Vice Provost for Academic Career Advancement
 
Katherine D. Kinzler is a Professor in the Department of Psychology and the College. She is also an affiliate of the Department of Comparative Human Development, the Committee on Education, and the Roman Family Center for Decision Research.
 
As vice provost for academic career advancement, Katie’s work focuses broadly on the lifecycle of University faculty and academics, supporting them at all stages and transitions of their careers to help them build and maintain academic excellence, intellectual engagement, and well-being. She leads the University’s Faculty Development Program, which offers a range of programming to provide support and skill-building in diverse areas of academics’ careers and lives.
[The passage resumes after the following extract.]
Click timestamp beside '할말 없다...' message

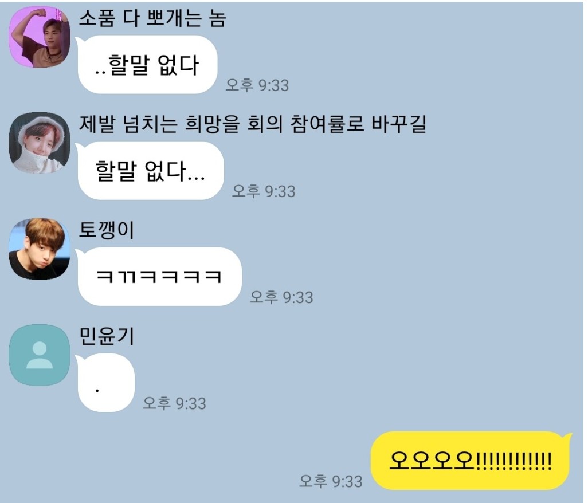(264, 191)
This includes the Academic Communicators Network, which helps academics effectively communicate about the impact of their research and scholarship with external audiences.
 
Katie also oversees leadership development and chair support, faculty awards, recruitment and retention, dual careers, family support, emeriti programming and resources, and the Neubauer Family Assistant Professors Program. Her portfolio aims to be expansive in considering academics’ diverse needs, career paths, and forms of engagement, while providing them with the tools and support needed to foster rigorous inquiry, discovery, and impact.
 
Katie initially joined the faculty in 2008 as a member of the University of Chicago’s inaugural cohort of Neubauer Family Assistant Professors. She spent 2015–2019 at Cornell University, where in 2019 she served as chair of the Department of Psychology. After returning to the University of Chicago, she served as a deputy dean for the Division of the Social Sciences from 2019–2021, and as chair of the Department of Psychology from 2021–2023. As chair of psychology, she oversaw an expansion of the department through establishing a new program in social psychology. She is also a noted graduate student mentor, and in 2023 was a recipient of the University of Chicago Graduate Teaching and Mentoring Award.
 
Katie’s research sits at the intersection of developmental and social psychology, where she conducts experimental studies with children to reveal the foundations of human social cognition. Her work focuses on the origins and development of prejudice and ingroup/outgroup thinking, with an emphasis on understanding how language and accent mark social groups.
 
Katie completed a BA in cognitive science at Yale University, a PhD in psychology at Harvard University, and was a Fulbright Scholar at the École Normale Supérieure in Paris. Her research has been funded by grants from the National Institutes of Health and the National Sciences Foundation. Her work has appeared regularly in the New York Times and other media outlets, and in 2017 she was named a “Young Scientist” by the World Economic Forum. Her first book, How You Say It, exposes linguistic prejudice.